### [Source data]

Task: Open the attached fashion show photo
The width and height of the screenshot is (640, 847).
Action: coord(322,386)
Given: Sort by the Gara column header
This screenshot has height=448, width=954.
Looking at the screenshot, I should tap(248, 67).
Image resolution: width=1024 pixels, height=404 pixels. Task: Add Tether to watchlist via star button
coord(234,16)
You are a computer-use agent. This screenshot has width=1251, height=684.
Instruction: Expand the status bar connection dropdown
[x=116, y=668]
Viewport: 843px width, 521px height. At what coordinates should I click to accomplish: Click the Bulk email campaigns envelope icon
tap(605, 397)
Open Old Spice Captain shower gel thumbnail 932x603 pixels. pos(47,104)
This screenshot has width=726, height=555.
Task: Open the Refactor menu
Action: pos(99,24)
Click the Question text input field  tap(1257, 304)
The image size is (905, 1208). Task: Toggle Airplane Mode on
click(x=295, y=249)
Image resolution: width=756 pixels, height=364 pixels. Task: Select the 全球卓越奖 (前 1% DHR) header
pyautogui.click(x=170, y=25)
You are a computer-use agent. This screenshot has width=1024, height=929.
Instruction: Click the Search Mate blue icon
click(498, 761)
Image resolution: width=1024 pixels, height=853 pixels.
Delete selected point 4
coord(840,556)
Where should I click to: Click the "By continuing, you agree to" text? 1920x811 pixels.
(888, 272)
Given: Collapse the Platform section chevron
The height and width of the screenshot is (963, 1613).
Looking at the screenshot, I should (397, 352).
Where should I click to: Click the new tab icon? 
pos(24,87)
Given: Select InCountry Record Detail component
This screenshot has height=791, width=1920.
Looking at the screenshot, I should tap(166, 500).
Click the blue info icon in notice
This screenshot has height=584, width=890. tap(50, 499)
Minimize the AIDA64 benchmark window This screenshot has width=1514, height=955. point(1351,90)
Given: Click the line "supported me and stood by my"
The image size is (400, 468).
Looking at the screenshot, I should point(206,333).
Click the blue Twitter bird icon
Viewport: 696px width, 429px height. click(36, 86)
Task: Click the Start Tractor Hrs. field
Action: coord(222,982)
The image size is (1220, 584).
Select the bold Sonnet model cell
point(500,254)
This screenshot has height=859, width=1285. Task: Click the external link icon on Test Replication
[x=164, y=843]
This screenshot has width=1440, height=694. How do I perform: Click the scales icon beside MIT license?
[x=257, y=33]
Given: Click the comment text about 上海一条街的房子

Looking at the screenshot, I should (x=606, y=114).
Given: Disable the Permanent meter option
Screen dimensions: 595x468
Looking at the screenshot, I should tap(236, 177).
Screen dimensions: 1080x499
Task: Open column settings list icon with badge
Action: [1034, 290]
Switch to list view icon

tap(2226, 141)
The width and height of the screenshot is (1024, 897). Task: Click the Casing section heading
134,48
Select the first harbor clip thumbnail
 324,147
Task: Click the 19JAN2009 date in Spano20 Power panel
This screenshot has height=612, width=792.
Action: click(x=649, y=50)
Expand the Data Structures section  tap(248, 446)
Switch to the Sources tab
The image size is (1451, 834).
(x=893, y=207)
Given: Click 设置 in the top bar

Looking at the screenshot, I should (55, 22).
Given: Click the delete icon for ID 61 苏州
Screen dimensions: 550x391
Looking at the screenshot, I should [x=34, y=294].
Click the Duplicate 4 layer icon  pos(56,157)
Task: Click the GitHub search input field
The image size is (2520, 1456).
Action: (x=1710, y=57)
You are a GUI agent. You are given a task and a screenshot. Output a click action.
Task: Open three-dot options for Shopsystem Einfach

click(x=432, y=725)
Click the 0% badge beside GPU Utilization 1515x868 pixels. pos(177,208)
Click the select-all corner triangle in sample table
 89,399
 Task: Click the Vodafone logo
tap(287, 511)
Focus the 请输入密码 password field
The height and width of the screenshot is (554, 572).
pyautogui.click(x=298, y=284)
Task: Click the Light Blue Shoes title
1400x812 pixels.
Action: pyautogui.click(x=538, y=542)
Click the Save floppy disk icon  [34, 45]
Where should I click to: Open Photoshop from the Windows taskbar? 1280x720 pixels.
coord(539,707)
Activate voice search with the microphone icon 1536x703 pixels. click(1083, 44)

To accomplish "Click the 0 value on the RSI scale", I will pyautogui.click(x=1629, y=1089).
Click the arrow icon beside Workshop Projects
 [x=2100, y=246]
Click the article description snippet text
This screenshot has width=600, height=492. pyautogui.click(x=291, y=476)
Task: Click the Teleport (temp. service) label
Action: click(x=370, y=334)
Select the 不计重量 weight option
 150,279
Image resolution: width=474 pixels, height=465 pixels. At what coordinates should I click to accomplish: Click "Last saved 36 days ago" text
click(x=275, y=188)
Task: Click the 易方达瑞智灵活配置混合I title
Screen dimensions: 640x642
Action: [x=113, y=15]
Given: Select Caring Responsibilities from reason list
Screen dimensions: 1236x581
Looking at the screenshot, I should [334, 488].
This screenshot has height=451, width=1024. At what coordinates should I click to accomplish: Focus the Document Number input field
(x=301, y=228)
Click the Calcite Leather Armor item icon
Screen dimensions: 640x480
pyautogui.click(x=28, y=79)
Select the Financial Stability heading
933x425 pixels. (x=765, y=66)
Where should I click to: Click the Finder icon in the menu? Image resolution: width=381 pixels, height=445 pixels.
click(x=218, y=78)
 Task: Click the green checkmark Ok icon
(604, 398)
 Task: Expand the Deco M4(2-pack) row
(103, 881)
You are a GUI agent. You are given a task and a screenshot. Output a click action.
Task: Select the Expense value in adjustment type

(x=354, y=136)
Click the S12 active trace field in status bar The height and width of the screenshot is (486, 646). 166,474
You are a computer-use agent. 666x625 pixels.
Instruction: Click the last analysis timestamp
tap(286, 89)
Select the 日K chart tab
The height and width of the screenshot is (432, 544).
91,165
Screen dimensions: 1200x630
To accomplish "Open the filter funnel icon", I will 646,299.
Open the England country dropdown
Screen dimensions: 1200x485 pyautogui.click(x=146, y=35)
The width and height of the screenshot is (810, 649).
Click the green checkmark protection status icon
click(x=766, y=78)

### [What the task requires]
Exactly the lines between the one containing "Instruction: Click the last" and the end of the material, both ends included, must be retyped, with nothing added.

### [Task result]
Instruction: Click the last analysis timestamp
tap(286, 89)
Select the 日K chart tab
The height and width of the screenshot is (432, 544).
91,165
Screen dimensions: 1200x630
To accomplish "Open the filter funnel icon", I will 646,299.
Open the England country dropdown
Screen dimensions: 1200x485 pyautogui.click(x=146, y=35)
The width and height of the screenshot is (810, 649).
Click the green checkmark protection status icon
click(x=766, y=78)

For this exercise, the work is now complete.